» TASK REQUIREMENTS:
Update the stretch from the line containing "Home (19, 91)" through the end of the entries by replacing "Program Manager" with "Project Manager". Reproduce those lines with every other part unchanged.

» Interface element entries:
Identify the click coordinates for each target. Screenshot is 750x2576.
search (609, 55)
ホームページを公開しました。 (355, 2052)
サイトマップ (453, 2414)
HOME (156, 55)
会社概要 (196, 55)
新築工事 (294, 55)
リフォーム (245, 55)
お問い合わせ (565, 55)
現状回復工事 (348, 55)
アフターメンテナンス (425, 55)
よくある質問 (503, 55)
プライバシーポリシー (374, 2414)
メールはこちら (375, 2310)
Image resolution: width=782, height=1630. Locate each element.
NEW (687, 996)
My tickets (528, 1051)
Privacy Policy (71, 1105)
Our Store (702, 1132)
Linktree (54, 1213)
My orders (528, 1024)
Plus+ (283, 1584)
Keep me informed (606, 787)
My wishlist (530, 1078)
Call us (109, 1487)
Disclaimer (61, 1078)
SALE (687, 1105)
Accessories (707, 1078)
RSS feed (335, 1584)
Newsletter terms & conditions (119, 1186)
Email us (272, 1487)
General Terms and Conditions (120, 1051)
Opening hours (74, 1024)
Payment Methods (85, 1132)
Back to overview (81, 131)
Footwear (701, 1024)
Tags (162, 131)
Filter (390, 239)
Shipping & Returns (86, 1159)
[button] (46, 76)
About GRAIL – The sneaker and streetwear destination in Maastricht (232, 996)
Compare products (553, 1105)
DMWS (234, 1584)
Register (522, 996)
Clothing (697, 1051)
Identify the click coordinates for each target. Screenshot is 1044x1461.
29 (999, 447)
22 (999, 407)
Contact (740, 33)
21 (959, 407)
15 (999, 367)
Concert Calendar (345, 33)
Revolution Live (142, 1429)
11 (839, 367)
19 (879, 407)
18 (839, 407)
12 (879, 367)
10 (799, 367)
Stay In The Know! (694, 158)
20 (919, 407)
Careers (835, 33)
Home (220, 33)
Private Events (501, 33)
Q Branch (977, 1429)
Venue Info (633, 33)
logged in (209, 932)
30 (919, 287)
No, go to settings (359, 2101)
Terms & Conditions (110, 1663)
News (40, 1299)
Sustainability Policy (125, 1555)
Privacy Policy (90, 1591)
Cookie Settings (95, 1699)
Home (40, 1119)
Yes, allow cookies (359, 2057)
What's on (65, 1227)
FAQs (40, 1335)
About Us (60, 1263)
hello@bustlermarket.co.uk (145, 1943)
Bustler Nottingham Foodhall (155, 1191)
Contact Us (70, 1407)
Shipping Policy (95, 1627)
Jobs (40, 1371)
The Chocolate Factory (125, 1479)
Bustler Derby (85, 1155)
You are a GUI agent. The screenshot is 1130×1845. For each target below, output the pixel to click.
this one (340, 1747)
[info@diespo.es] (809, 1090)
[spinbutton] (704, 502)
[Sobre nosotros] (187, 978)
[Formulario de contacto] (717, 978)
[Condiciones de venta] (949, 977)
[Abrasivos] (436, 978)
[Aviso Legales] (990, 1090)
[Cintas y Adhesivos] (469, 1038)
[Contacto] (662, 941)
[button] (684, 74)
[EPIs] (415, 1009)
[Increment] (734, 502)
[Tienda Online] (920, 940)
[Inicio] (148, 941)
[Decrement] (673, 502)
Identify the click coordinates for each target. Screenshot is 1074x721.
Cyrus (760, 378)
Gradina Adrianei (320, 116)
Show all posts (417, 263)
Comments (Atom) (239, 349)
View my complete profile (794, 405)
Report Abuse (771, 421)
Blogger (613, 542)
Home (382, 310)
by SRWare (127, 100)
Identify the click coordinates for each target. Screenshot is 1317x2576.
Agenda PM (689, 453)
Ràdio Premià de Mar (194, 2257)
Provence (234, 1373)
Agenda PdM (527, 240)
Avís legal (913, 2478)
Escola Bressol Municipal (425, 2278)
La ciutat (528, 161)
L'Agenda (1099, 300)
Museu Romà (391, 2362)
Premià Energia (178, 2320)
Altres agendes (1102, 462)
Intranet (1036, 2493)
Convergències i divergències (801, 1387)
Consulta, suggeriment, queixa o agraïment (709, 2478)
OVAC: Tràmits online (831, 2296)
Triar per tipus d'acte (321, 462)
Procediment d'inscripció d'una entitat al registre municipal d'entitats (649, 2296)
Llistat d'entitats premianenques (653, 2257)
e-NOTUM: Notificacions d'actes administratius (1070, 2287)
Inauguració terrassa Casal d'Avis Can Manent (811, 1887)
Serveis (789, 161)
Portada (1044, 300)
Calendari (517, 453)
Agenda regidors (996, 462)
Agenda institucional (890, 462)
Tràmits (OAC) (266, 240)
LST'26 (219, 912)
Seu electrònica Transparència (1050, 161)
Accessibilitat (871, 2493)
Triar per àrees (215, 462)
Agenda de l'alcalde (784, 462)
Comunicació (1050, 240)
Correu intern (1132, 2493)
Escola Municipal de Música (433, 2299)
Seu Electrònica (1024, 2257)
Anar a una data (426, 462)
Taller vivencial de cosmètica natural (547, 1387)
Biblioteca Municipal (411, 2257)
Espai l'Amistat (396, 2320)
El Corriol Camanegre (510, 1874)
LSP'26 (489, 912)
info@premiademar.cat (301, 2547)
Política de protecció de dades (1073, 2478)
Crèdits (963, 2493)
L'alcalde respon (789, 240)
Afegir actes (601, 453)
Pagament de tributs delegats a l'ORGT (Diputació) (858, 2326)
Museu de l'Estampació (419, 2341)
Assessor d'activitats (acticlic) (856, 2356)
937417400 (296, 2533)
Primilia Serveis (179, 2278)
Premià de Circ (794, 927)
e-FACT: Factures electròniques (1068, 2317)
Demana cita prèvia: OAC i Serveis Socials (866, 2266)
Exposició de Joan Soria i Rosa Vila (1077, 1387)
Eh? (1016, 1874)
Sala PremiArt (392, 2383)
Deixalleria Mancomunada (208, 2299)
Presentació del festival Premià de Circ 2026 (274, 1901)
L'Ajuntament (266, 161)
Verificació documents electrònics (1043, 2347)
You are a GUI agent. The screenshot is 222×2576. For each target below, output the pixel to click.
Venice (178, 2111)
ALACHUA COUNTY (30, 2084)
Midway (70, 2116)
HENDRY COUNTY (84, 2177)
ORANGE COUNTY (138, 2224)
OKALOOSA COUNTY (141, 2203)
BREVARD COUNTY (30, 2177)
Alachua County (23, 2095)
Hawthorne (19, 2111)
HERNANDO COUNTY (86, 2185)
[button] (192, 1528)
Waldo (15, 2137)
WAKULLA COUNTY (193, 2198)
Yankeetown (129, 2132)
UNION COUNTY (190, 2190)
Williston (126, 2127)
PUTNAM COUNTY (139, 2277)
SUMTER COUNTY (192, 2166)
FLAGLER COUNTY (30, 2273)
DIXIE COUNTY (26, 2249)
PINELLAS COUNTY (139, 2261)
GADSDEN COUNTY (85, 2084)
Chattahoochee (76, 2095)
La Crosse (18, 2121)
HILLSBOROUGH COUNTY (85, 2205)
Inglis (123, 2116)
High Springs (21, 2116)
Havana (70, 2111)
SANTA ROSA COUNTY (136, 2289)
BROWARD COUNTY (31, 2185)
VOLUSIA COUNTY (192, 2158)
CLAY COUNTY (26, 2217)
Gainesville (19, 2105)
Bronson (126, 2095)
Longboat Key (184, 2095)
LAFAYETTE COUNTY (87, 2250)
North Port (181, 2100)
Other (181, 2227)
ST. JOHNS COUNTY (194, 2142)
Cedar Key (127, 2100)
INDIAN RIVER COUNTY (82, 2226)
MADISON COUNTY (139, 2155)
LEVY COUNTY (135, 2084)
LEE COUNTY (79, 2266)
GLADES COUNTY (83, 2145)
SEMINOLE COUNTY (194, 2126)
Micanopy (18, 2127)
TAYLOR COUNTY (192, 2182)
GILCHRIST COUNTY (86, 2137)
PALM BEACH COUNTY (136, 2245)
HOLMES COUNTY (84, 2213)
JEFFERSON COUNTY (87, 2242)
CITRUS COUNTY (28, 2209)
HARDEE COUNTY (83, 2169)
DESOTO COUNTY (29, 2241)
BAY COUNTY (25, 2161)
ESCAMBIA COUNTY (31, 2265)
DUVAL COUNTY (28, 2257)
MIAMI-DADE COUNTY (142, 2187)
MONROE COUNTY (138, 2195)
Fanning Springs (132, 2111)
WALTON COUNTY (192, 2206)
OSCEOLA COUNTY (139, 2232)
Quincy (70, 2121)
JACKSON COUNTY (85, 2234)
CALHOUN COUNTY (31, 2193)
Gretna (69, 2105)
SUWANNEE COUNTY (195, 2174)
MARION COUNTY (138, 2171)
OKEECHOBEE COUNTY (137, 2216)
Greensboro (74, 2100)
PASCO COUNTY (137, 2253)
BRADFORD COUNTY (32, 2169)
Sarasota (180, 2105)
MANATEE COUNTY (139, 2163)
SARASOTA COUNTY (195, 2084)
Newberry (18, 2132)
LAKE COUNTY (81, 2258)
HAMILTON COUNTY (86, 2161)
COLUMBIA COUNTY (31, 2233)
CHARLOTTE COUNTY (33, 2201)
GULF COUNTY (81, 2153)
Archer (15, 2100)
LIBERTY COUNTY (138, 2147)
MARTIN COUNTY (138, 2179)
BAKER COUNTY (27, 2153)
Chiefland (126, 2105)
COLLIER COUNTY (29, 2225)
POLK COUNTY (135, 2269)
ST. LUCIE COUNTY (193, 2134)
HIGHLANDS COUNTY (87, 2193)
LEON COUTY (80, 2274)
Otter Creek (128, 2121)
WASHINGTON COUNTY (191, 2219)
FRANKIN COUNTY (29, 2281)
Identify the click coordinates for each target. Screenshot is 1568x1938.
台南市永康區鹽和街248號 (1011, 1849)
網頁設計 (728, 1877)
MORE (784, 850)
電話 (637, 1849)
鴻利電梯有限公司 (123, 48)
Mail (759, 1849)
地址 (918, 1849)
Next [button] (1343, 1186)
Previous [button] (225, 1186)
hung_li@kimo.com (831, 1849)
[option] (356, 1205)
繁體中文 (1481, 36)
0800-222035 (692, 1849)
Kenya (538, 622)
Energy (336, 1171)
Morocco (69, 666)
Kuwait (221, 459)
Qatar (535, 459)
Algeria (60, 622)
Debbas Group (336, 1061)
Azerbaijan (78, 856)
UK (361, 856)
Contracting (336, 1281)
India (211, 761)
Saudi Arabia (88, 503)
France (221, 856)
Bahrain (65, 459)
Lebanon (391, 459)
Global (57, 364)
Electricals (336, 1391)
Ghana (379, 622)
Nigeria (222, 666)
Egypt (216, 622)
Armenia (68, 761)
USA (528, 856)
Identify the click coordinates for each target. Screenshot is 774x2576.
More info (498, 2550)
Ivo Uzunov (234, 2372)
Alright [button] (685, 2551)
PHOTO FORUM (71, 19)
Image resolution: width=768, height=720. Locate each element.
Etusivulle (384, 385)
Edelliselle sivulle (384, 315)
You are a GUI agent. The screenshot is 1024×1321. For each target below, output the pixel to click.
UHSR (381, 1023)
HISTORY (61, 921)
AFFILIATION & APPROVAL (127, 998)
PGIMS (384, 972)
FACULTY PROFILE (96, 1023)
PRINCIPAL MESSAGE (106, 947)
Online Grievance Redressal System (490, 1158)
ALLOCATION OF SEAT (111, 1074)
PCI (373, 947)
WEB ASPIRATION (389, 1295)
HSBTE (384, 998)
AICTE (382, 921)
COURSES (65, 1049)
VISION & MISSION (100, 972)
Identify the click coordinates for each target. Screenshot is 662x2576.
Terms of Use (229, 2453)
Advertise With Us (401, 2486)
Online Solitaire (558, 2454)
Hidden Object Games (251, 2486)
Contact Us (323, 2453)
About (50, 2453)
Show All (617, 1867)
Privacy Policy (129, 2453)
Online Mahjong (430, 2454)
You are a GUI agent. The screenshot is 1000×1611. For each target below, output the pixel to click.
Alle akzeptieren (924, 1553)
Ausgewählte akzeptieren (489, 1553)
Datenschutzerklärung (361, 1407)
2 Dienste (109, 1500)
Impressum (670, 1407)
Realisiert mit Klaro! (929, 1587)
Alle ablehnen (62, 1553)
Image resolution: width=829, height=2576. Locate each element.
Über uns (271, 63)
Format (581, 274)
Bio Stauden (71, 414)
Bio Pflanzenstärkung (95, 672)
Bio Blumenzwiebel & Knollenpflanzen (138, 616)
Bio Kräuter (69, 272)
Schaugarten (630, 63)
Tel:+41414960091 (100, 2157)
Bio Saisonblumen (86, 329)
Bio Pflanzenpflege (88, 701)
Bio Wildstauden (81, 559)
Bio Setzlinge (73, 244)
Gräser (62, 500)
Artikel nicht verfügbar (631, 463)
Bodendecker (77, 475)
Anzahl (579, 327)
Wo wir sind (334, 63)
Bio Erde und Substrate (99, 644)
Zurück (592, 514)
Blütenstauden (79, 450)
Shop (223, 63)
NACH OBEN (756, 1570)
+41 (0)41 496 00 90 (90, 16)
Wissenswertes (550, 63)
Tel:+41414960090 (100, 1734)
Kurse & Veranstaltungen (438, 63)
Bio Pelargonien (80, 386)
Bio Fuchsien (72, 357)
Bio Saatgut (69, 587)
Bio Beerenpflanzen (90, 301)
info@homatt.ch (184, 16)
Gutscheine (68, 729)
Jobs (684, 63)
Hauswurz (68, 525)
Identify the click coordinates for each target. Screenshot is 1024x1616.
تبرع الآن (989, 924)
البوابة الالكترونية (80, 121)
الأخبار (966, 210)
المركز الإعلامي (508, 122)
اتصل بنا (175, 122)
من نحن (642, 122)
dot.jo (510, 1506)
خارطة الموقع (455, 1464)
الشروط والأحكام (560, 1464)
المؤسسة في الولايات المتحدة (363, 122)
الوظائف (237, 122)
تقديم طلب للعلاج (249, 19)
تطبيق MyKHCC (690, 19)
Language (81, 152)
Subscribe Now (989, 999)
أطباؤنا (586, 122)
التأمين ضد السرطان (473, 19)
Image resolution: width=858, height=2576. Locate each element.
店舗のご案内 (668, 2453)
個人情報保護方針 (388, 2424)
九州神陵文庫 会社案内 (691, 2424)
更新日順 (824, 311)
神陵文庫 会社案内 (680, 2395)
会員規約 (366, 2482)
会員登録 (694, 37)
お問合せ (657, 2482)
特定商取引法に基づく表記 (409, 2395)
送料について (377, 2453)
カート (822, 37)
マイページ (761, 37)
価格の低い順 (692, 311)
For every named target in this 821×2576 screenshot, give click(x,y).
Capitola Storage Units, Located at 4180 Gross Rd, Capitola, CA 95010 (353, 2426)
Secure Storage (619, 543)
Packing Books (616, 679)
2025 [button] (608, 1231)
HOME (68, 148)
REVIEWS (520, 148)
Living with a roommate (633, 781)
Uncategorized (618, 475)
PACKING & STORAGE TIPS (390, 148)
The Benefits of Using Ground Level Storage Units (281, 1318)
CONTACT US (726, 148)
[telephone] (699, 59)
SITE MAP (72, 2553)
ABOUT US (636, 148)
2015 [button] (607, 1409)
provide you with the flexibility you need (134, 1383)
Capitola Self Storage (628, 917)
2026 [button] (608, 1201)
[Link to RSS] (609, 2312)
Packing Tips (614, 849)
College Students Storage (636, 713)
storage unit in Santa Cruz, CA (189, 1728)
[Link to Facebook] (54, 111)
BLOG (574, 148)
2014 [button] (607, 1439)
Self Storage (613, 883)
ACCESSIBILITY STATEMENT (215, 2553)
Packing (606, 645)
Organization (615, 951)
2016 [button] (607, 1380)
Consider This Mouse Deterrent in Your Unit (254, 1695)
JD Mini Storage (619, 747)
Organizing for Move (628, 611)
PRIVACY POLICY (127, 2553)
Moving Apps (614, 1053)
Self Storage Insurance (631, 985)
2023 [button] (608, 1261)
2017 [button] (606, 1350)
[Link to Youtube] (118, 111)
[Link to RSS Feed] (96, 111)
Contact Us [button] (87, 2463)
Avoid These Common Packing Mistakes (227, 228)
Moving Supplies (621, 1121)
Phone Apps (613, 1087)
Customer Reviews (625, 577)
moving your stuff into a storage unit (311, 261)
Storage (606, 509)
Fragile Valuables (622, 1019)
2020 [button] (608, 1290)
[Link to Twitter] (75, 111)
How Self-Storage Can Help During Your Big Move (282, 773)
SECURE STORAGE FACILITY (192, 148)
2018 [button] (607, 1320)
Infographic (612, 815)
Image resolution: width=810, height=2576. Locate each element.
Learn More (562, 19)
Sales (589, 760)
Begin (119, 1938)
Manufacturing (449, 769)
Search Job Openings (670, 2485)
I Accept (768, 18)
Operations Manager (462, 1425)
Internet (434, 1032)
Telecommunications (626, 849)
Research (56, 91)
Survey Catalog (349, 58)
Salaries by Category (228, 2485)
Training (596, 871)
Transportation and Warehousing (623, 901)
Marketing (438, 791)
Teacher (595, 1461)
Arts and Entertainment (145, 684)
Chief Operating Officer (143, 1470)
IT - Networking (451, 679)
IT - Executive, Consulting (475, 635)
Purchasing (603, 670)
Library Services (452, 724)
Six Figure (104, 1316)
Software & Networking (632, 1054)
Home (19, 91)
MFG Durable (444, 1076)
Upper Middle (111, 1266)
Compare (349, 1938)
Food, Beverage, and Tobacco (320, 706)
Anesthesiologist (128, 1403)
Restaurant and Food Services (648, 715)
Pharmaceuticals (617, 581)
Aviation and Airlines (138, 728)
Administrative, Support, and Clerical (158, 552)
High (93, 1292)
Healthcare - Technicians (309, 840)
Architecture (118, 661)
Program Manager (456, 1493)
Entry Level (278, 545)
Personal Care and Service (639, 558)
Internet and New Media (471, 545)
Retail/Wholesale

» FINAL RESULT:
Home (19, 91)
MFG Durable (444, 1076)
Upper Middle (111, 1266)
Compare (349, 1938)
Food, Beverage, and Tobacco (320, 706)
Anesthesiologist (128, 1403)
Restaurant and Food Services (648, 715)
Pharmaceuticals (617, 581)
Aviation and Airlines (138, 728)
Administrative, Support, and Clerical (158, 552)
High (93, 1292)
Healthcare - Technicians (309, 840)
Architecture (118, 661)
Project Manager (456, 1493)
Entry Level (278, 545)
Personal Care and Service (639, 558)
Internet and New Media (471, 545)
Retail/Wholesale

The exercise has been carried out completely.